OSHKOSH, Wis. — On the night of June 13, 1963, a white car pulled up to an Enco gas station along an old Wisconsin highway. Oshkosh station owner Wayne Pratt went over to help. The station lights went dark. Pratt’s wife later found his body in a storage room under a blanket. He had been stabbed over 50 times.

After interviewing potential suspects, the case went cold. The lack of physical evidence and eyewitnesses impeded the homicide investigation. The police had questioned 75 people and given 25 lie detector tests.

Winnebago County reopened the cold case in 2012. The Sheriff sent old blood items to the local crime lab for DNA testing. But their results were inconclusive.

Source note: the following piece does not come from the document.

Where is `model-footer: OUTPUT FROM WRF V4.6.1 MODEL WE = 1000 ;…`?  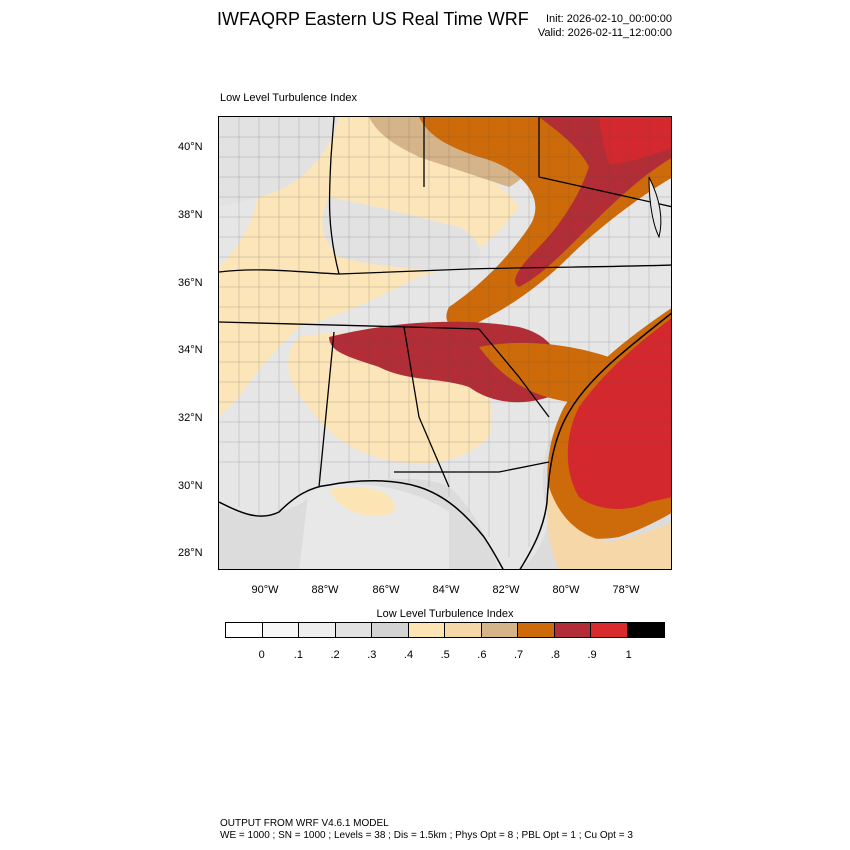 model-footer: OUTPUT FROM WRF V4.6.1 MODEL WE = 1000 ;… is located at coordinates (426, 830).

In 2015, and again in 2023, a private forensic lab retested the items, finding a degraded low-level DNA mixture of several people. But the lab couldn’t interpret this complex DNA data; the evidence remained inconclusive.

The TrueAllele® Intelligence Solution

On April 3, 2024, the Sheriff sent Cybergenetics DNA data from the blanket. The company’s powerful TrueAllele technology could use all the evidence data, unlike less capable forensic software. TrueAllele successfully unmixed the degraded low-level three-person mixture into three component genotypes.

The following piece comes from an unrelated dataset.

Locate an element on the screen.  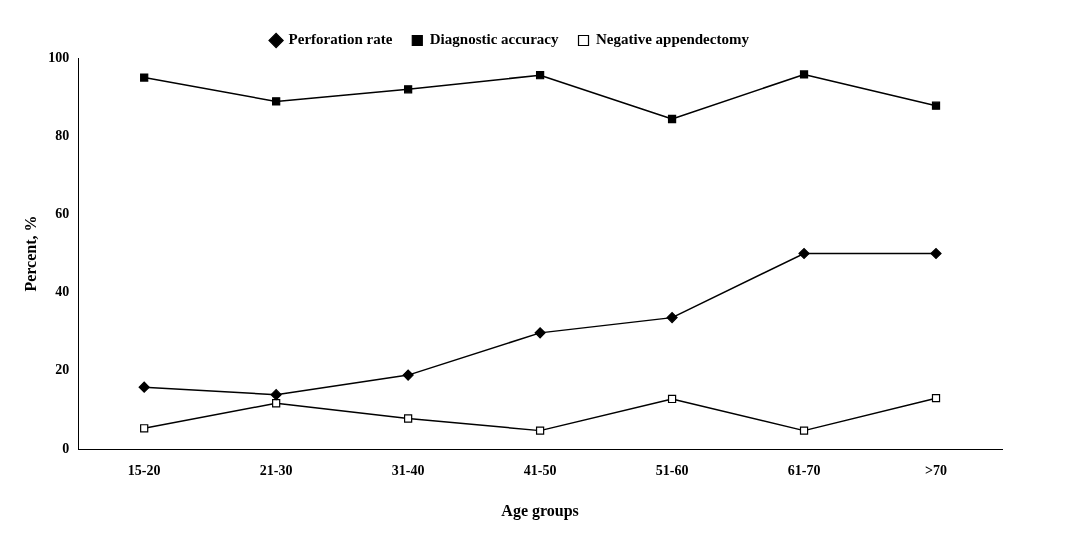
x-tick-label: 41-50 is located at coordinates (540, 471).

TrueAllele made the DNA identification. Comparing evidence genotypes with DNA from multiple suspects, the computer found an answer. Cybergenetics’ June 12th report statistically connected suspect William Doxtator to the blanket.

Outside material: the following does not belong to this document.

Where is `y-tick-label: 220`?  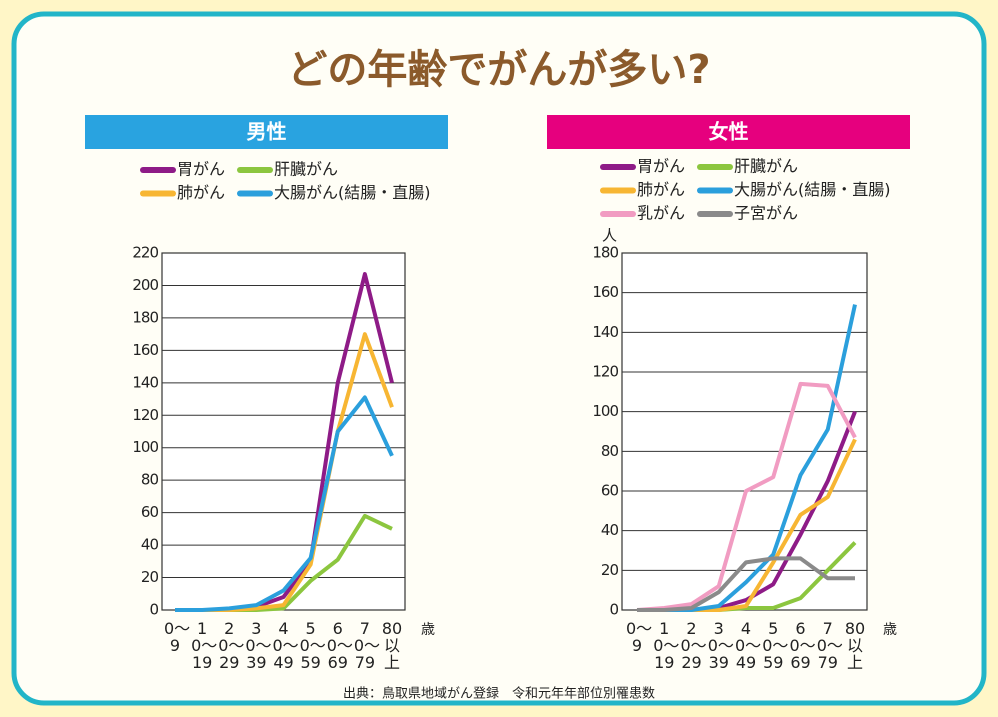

This new DNA evidence, together with information from original reports and witness statements, strongly supports the Sheriff’s Office’s conclusion to refer a count of First-degree Intentional Homicide to the District Attorney’s Office.

Sixty years after the murder, TrueAllele helped close this unsolvable DNA case. Although Doxtator passed away in 2022, District Attorney Eric Sparr says there would be sufficient evidence to pursue a homicide charge were he alive today.